[erlang-questions] gen_statem state enter call and changing t oanother state
Fred Hebert
mononcqc@REDACTED
Wed Jun 13 03:03:43 CEST 2018
On 06/12, Frans Schneider wrote:
>
>__|_____________|_____________________________|____________________
>T2|waiting |HEARTBEAT message is received|if (HB.FinalFlag ==
> | | | NOT_SET) then
> | | | must_send_ack else if
> | | | (HB.LivelinessFlag ==
> | | | NOT_SET) then
> | | | may_send_ack
> | | |else
> | | | waiting
>__|_____________|_____________________________|____________________
>T3|may_send_ack |GuardCondition: |waiting
> | | WP::missing_changes() == |
> | | <empty> |
>__|_____________|_____________________________|____________________
>T4|may_send_ack |GuardCondition: |must_send_ack
> | | WP::missing_changes() != |
> | | <empty> |
>__|_____________|_____________________________|____________________
>T5|must_send_ack|after(R::heartbeatResponseDelay) waiting
>__|_____________|_____________________________|____________________
>
>Transitions T3/T4 are just begging for a enter state with next_state.

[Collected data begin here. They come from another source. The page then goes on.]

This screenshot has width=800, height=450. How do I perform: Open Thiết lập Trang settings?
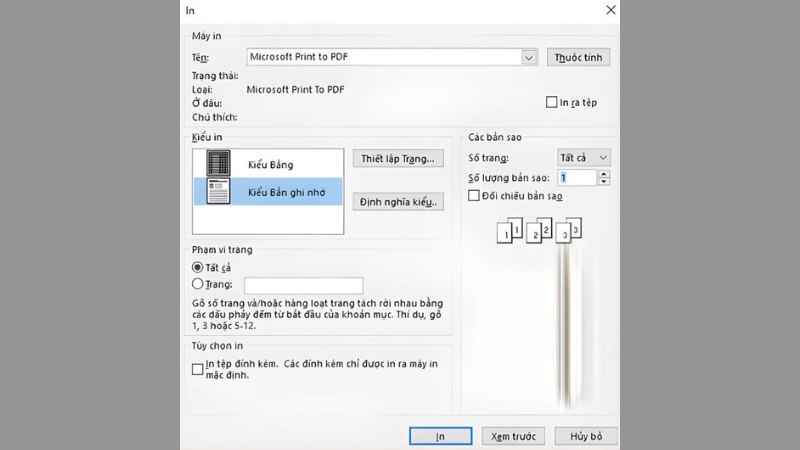click(x=398, y=159)
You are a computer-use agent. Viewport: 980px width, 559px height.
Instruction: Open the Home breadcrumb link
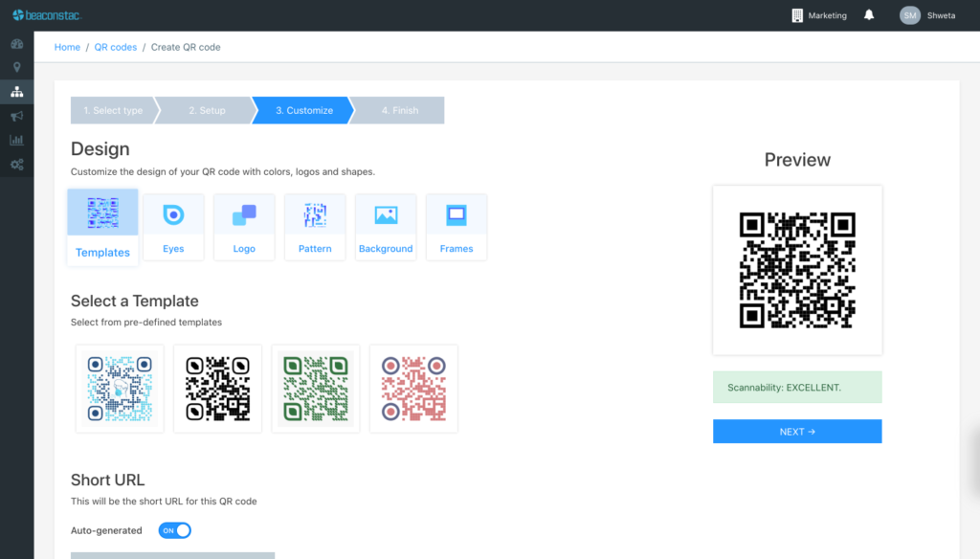67,46
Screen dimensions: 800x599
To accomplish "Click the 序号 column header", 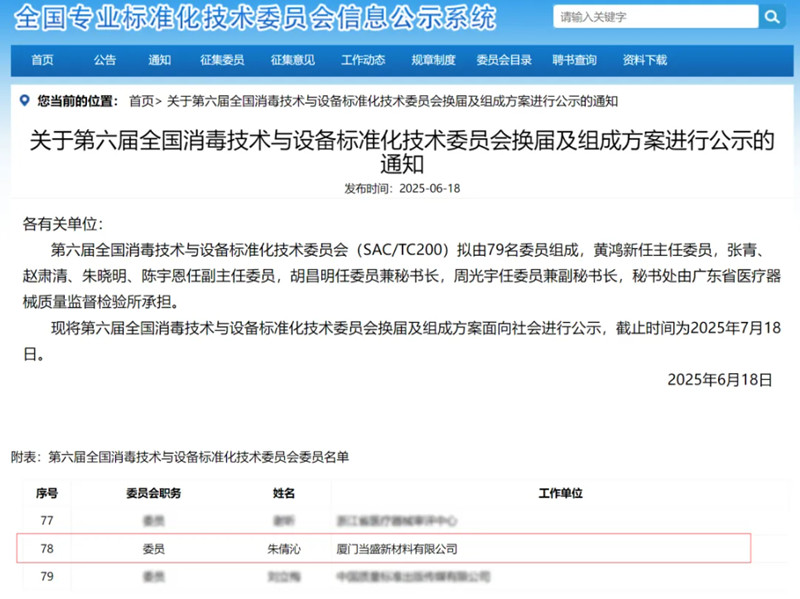I will [x=47, y=494].
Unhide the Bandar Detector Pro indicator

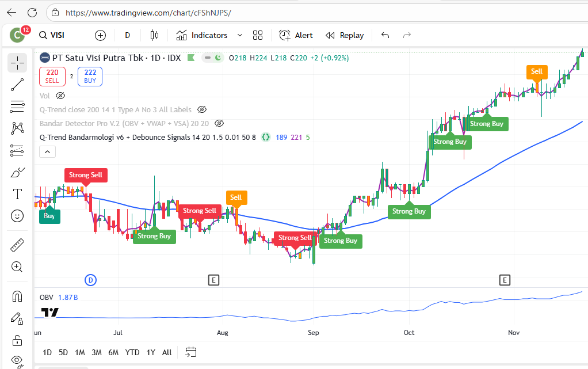click(219, 123)
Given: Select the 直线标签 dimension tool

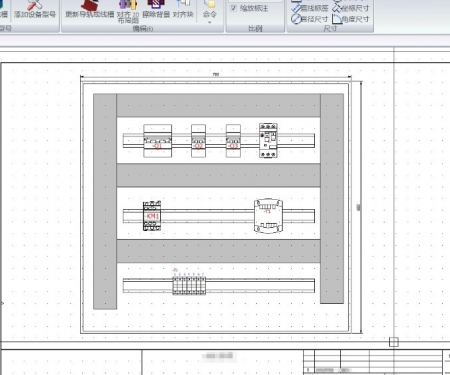Looking at the screenshot, I should (x=310, y=8).
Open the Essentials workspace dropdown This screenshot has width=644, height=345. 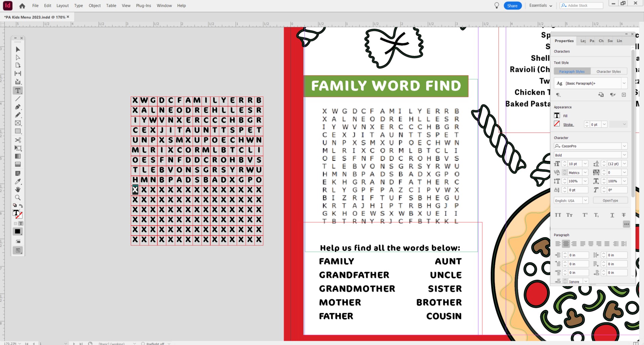coord(540,6)
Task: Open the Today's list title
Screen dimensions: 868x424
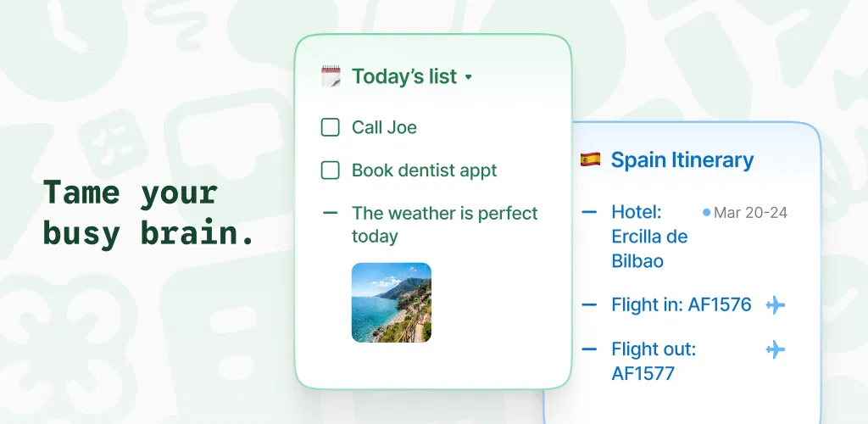Action: coord(404,76)
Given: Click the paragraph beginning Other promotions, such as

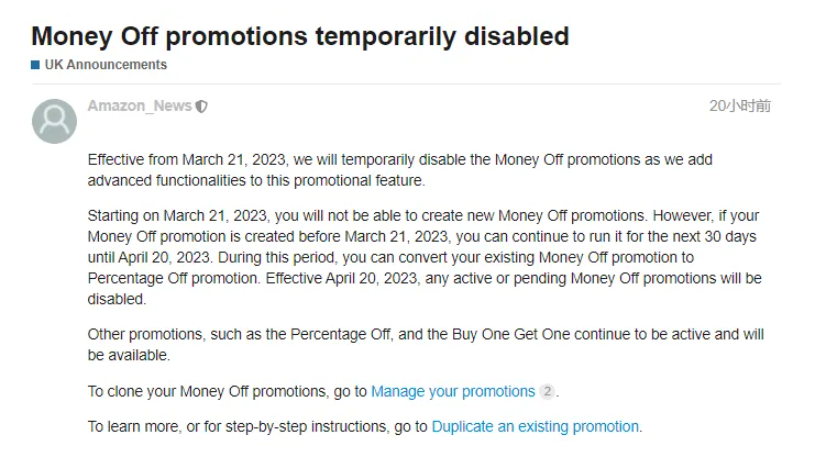Looking at the screenshot, I should (426, 345).
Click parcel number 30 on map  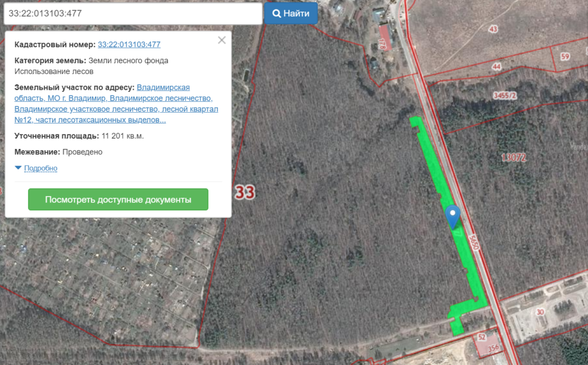[540, 312]
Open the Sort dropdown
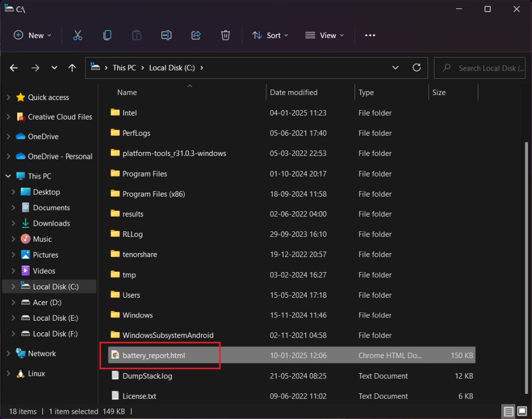The image size is (532, 419). click(x=270, y=35)
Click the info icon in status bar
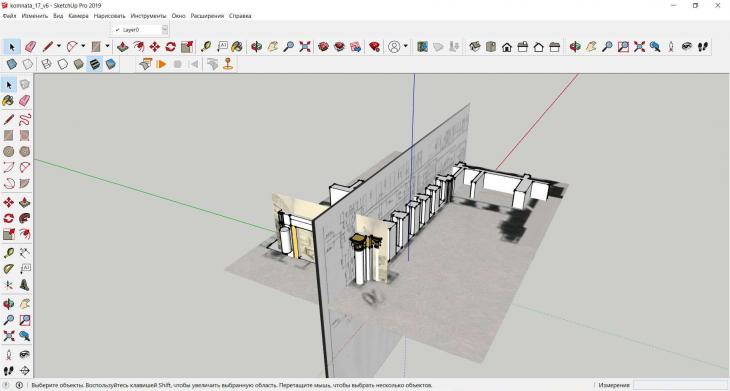The width and height of the screenshot is (730, 391). coord(20,385)
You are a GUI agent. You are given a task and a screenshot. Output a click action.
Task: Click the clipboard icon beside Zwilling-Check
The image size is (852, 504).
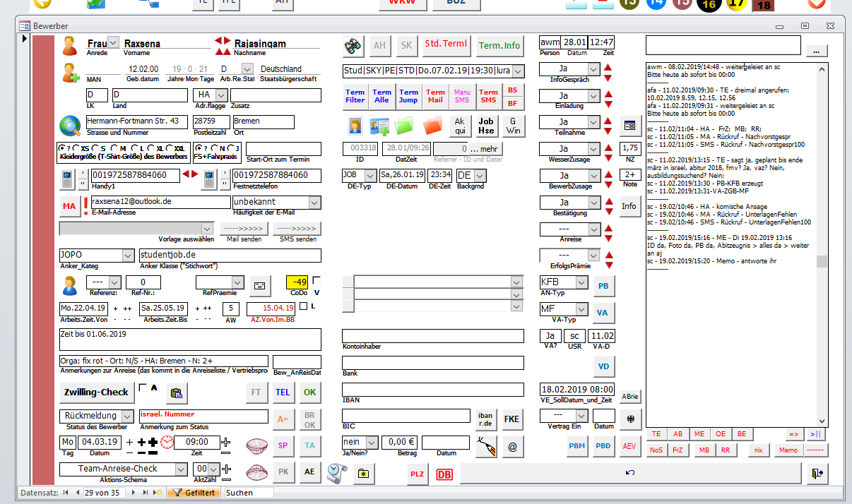(177, 393)
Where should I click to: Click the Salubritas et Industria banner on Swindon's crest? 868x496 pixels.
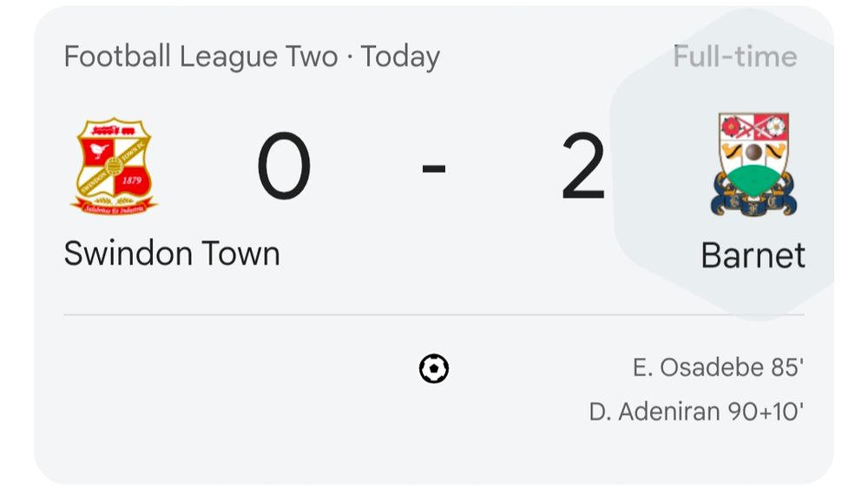tap(114, 209)
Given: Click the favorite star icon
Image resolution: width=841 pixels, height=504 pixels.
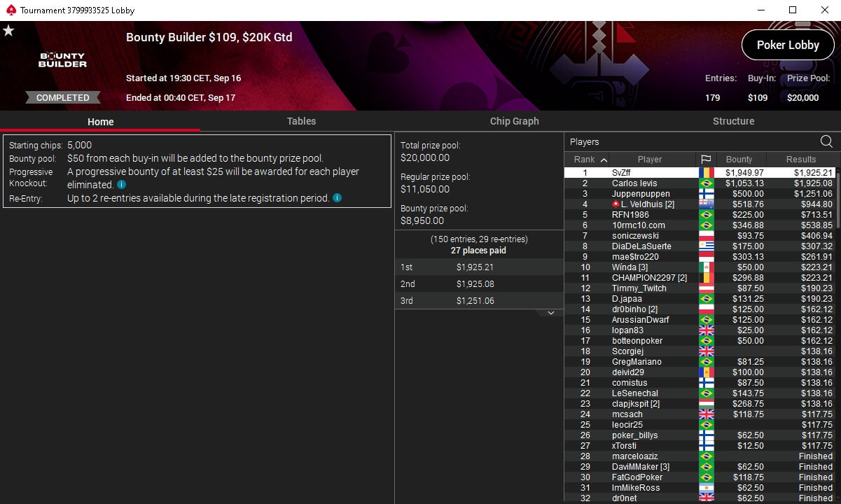Looking at the screenshot, I should coord(8,31).
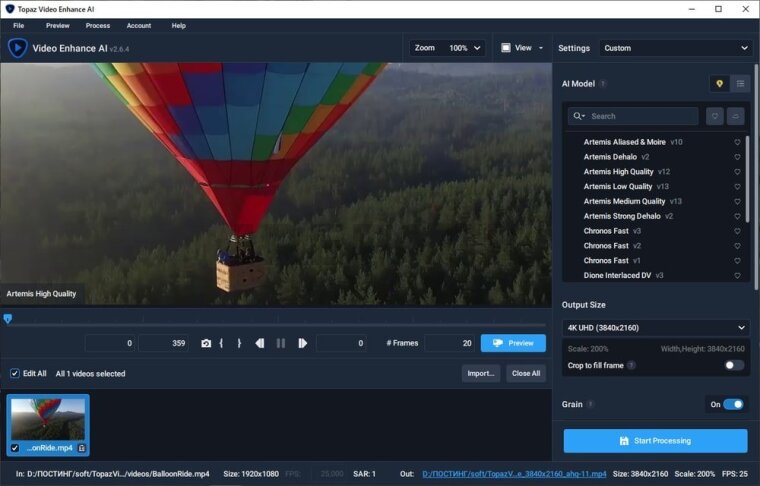Step to the previous frame
The height and width of the screenshot is (486, 760).
pyautogui.click(x=260, y=343)
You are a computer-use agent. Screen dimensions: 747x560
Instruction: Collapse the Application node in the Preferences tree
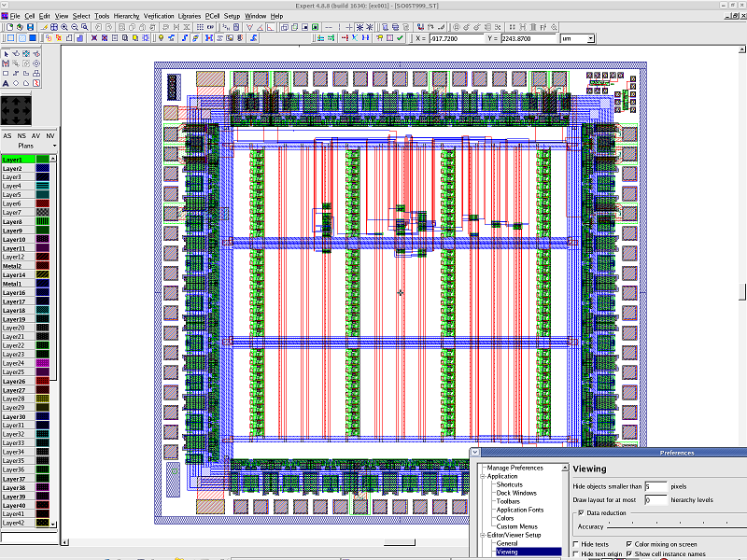pyautogui.click(x=483, y=476)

>The alternative would be to put the guard conditions at the end of T2,
>which of course is not that bad but it messes up the line of thinking
>of the original protocol designers and its readers. Also, T3/T4 could
>just become something like:
>
>handle_event(enter,
> _Old_state,
> #state{state2 = may_send_ack} = State,
> #data{missing_changes = []} = Data) ->
> {next_state, waiting, Data};
>handle_event(enter,
> _Old_state,
> #state{state2 = may_send_ack} = State,
> Data) ->
> ...
> {next_state, must_send_ack, Data};
>
>which I think is very accurate. In the example, there is only T2 as
>the old state but there are other examples with more than one
>originating states.
>
Have you considered:
handle_event(..., ..., t2, Data) ->
...
{next_state, may_send_ack, NewData,
[{next_event, internal, switch_states}]};
handle_event(internal, switch_states, maybe_send_ack, Data) ->
case Data of
#data{missing_changes=[]} ->
{next_state, waiting, Data};
_ ->
{next_state, must_send_ack, Data}
end;
...
Using next_event to force-enqueue the next event lets you do a switch
through a state transition based entirely on its internal state. It does
require any transition to 'may_send_ack' to set that value, though.